Your assignment: Go through the data and retrieve each line that includes the string "computer".

Collected data:
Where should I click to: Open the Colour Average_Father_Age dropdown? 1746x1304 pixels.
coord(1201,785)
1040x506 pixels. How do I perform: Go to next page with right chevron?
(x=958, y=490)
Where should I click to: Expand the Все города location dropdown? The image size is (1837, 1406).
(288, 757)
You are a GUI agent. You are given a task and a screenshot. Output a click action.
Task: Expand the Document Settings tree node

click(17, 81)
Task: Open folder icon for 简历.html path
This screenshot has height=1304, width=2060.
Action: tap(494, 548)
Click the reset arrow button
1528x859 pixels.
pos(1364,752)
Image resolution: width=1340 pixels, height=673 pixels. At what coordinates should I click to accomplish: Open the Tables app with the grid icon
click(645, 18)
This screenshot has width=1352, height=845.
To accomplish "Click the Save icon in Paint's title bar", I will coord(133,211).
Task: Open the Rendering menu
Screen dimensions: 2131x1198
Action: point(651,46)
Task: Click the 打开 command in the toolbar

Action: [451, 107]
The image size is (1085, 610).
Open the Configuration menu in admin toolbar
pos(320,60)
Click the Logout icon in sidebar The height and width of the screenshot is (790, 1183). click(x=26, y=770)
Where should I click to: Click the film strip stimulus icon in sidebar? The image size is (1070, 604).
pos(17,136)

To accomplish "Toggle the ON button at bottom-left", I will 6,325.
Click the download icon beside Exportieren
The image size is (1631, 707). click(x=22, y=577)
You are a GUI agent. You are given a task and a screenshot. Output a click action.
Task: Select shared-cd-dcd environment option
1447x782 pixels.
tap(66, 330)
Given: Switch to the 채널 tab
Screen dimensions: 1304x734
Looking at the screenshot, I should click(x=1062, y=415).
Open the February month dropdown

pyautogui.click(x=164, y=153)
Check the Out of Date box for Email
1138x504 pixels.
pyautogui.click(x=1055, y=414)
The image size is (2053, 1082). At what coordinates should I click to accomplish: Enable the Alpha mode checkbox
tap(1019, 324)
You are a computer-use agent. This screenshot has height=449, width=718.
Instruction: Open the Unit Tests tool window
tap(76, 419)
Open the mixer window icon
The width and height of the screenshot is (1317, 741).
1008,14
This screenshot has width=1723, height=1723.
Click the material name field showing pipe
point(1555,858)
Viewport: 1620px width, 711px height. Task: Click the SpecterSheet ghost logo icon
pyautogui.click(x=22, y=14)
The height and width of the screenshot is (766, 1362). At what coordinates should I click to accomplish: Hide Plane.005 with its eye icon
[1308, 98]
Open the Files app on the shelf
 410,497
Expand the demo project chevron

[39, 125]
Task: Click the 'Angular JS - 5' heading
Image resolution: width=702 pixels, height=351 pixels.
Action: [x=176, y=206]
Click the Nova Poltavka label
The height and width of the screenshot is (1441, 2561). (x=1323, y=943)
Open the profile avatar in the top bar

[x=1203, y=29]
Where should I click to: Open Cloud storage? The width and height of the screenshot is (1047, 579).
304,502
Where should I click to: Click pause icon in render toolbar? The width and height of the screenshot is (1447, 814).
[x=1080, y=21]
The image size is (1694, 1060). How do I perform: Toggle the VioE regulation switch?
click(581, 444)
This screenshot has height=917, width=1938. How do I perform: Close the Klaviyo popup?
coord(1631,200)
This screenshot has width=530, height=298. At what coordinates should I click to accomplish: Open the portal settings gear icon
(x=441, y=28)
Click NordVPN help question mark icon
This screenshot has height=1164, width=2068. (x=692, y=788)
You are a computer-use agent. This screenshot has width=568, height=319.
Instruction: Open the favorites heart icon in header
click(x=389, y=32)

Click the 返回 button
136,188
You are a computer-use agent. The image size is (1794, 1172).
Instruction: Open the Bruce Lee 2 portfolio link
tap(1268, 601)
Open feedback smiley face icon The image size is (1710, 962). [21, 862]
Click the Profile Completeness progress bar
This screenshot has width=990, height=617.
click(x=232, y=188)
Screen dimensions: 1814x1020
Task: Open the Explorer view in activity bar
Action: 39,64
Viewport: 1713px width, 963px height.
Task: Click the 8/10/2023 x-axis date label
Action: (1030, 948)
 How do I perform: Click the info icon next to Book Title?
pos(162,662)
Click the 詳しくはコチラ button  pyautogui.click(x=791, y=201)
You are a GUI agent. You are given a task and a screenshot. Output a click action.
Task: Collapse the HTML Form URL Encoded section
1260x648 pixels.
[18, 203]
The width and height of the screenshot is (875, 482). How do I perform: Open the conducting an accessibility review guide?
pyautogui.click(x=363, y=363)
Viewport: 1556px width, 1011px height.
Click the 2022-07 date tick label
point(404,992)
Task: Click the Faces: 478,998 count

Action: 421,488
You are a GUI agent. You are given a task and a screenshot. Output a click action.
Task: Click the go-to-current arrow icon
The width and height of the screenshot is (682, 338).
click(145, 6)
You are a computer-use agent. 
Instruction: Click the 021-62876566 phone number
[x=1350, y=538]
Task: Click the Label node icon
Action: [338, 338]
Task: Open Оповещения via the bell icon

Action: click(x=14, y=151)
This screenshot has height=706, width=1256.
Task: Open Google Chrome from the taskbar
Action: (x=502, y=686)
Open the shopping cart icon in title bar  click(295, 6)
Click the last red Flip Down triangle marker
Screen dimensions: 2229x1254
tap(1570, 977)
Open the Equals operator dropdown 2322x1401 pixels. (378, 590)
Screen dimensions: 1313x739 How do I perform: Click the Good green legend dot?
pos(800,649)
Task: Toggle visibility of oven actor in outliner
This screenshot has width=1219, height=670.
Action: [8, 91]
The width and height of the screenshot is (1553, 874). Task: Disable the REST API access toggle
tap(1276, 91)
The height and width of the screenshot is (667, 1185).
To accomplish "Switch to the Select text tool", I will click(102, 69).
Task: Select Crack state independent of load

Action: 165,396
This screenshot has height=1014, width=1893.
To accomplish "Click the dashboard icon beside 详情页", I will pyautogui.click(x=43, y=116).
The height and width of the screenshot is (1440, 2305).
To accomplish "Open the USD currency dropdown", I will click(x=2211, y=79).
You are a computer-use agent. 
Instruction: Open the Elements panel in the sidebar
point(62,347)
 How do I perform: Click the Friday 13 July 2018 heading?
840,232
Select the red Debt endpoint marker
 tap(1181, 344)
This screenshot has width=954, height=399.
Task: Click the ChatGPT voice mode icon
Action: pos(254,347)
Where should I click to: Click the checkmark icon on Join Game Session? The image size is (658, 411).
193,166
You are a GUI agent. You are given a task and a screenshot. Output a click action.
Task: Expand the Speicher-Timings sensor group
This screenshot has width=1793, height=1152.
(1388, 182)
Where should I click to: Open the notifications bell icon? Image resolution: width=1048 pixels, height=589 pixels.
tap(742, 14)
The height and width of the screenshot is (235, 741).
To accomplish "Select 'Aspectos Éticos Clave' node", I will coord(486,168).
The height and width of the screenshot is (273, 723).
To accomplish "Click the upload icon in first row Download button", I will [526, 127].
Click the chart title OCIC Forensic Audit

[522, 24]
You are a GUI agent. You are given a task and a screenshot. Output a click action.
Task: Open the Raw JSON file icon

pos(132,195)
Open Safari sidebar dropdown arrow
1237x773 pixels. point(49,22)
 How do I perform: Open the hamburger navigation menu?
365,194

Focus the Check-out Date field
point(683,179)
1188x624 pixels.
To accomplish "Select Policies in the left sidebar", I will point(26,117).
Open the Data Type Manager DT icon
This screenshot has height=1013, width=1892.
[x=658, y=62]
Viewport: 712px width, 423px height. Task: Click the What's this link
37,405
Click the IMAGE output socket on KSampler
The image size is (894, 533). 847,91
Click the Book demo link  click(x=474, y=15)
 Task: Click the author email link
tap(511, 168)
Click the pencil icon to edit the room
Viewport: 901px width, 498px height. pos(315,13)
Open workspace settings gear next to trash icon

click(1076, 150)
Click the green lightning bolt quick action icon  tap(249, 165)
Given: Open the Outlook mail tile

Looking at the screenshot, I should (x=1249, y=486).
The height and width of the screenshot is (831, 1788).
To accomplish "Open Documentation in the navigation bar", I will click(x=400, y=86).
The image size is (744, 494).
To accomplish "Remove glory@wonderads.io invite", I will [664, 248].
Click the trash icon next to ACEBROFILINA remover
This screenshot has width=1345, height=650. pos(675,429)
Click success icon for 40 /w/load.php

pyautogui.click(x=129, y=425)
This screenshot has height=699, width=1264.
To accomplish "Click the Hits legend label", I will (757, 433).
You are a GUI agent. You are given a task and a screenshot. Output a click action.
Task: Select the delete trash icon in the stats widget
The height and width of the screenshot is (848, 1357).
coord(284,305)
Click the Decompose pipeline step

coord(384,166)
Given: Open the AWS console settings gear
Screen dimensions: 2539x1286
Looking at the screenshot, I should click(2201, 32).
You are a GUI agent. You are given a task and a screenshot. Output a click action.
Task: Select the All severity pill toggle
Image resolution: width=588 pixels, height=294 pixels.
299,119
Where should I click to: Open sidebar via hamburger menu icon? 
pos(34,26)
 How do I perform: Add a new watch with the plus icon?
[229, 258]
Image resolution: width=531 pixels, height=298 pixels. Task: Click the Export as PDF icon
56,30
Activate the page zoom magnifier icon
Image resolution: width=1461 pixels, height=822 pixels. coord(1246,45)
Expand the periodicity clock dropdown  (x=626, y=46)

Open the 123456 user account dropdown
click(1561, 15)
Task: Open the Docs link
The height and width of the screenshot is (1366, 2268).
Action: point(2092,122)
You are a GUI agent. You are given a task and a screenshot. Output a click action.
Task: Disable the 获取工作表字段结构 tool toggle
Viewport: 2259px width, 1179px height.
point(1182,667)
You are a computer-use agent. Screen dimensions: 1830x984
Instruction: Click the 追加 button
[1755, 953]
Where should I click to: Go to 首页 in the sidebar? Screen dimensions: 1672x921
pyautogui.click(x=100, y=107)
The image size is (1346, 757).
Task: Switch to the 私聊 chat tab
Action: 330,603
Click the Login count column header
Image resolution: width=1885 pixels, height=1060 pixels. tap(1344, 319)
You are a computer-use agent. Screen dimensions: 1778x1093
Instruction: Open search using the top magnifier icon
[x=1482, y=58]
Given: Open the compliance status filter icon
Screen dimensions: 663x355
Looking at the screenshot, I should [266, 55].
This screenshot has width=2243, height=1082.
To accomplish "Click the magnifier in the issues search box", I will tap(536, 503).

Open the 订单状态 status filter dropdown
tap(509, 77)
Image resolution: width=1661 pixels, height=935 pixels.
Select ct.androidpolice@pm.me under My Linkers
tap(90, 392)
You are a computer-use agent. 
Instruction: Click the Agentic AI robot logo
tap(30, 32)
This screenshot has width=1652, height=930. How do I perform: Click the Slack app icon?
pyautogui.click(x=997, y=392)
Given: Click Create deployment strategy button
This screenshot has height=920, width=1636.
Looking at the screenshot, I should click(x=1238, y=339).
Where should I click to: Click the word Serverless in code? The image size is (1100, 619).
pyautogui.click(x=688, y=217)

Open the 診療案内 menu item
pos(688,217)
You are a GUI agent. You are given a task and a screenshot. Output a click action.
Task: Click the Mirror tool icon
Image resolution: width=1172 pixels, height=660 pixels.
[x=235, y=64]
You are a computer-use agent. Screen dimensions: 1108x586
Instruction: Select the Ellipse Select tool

Finished task:
You are a computer-use agent. This screenshot has height=449, width=718.
You are a computer-use agent. This screenshot has width=568, height=319.
You are a computer-use agent. The image size is (1794, 1172).
You are a computer-use agent. 
You are a computer-use agent. 
You are a computer-use agent. Screen dimensions: 1830x984
You are a computer-use agent. Screen dimensions: 1778x1093
You are a computer-use agent. 
You are a computer-use agent. Screen dimensions: 1108x586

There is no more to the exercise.